Task requirements: According to the article on Spanish piropos, what word does "piropo" come from?

Source document:
‘YOUR eyes are like grapes, your mouth like an apple, what a great fruit cocktail we’d make with my banana.’

EYE POPPIN’: Modern Valentine’s Day cards are strong medicine
EYE POPPIN’: Modern Valentine’s Day cards are strong medicine

Let’s face it, if a guy shouted that out to a woman in the street these days he’d be had up for sexual harassment.

And that’s one of the tamer piropos – chat-up lines rooted in Hispanic courtship culture but still bandied about in Spain today.

Derived from the Greek ‘pyro’ meaning fire, in centuries past they allowed a young swain to express admiration for a member of the opposite sex. But if you’re thinking of trying one out on Tracy in accounts this Valentine’s Day to show her what a cultured romantic you are, don’t. The only flames you’re likely to ignite will be the ones you’re shot down in as you crash and burn.

The dictionary definition of ‘piropear’ is ‘to pay a compliment’ but in these PC times I’m not so sure. I wouldn’t want to guarantee the public safety of any man who was to shout ‘¡Eso son carnes y no lo que echaba mi suegra al cocido!’ (loose translation, ‘That’s real meat and not the kind my mother-in-law cooks…’) … or ‘De qué jugueteria te sacaron, muñeca?’ (‘What toy store did they get you from, doll face?’)

Even at their least offensive – ‘I wish I was cross-eyed so I could see you twice!’ – the object of your affection will be searching for the sick bag.

While at their tackiest – ‘I wish I was a pirate so I could plunder the treasure between your legs’– you’ll be lucky to get away with your own family jewels intact. It’s no surprise there’s pressure from womens’ movements to criminalise the practice.

Most piropos use metaphor and food is a popular motif for flattering a hot woman, as in the popular Andalucian saying: ‘Pepper is small and spicy and seasons stews; you are small and spicy and my body is unseasoned’.  Although I’m not sure what the racial equality lobby would have to say about the Mexican piropo: ‘Hey black woman, if you shake it as you move it, what a chocolate!’

Perhaps to be expected from a nation where ‘me caga en la hostia’ (‘I shit on the communion wafer’) is a curse still in common usage, scatological humour is another strong theme of the piropo. In the interests of not grossing out OP readers I will quote the following example in the vernacular: ‘Estás tan buena que te comería todo y me cosería el culo pa no cagarte.’

Even if you say it in Spanish, you feel the need to wash your mouth out with soap.

As for ¡Ay, hija mía, si fueras lavadora, cuántos polvos te echaría!’ – safe to say, it has nothing to do with washing powder.

Spain’s President of the Observatory against Gender Violence, Maria Angeles Carmona, has declared the piropo ‘an invasion of a woman’s privacy’.

“The piropo has always been permitted and assumed to be normal but no one has the right to make a comment on the appearance of women and it must be eradicated,” she says.

She may have a point. Mind you, she hasn’t seen this season’s crop of English Valentine’s cards, beside which even piropos seems tame.

With apologies to this organ’s esteemed editor, it’s amazing what you can still get away with in print!

Listed records:
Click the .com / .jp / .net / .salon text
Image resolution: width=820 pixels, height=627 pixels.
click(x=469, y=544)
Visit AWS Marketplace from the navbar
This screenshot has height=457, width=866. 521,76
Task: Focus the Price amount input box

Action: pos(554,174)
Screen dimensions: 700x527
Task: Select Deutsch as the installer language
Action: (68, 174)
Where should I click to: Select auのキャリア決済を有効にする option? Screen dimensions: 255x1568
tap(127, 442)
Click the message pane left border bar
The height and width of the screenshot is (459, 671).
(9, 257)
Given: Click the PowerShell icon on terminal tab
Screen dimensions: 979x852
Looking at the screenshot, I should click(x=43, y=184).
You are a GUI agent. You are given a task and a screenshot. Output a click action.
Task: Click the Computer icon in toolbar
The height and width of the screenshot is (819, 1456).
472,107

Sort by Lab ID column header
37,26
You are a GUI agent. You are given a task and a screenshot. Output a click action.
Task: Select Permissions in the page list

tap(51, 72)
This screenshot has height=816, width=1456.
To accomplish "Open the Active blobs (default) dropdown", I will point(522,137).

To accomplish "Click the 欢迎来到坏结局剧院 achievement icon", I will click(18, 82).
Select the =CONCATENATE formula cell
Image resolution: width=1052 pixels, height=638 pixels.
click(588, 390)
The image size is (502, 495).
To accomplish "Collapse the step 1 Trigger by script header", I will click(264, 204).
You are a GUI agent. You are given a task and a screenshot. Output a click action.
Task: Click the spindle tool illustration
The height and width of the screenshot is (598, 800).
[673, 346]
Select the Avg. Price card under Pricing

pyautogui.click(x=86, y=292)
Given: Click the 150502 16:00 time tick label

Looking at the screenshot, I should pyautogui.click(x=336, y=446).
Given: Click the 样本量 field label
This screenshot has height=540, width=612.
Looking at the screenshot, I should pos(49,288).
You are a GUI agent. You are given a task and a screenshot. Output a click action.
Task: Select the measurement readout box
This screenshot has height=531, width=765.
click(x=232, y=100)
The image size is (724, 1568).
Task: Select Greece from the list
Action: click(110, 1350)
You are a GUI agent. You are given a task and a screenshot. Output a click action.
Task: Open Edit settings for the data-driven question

Exercise output: The Greek "pyro," meaning fire.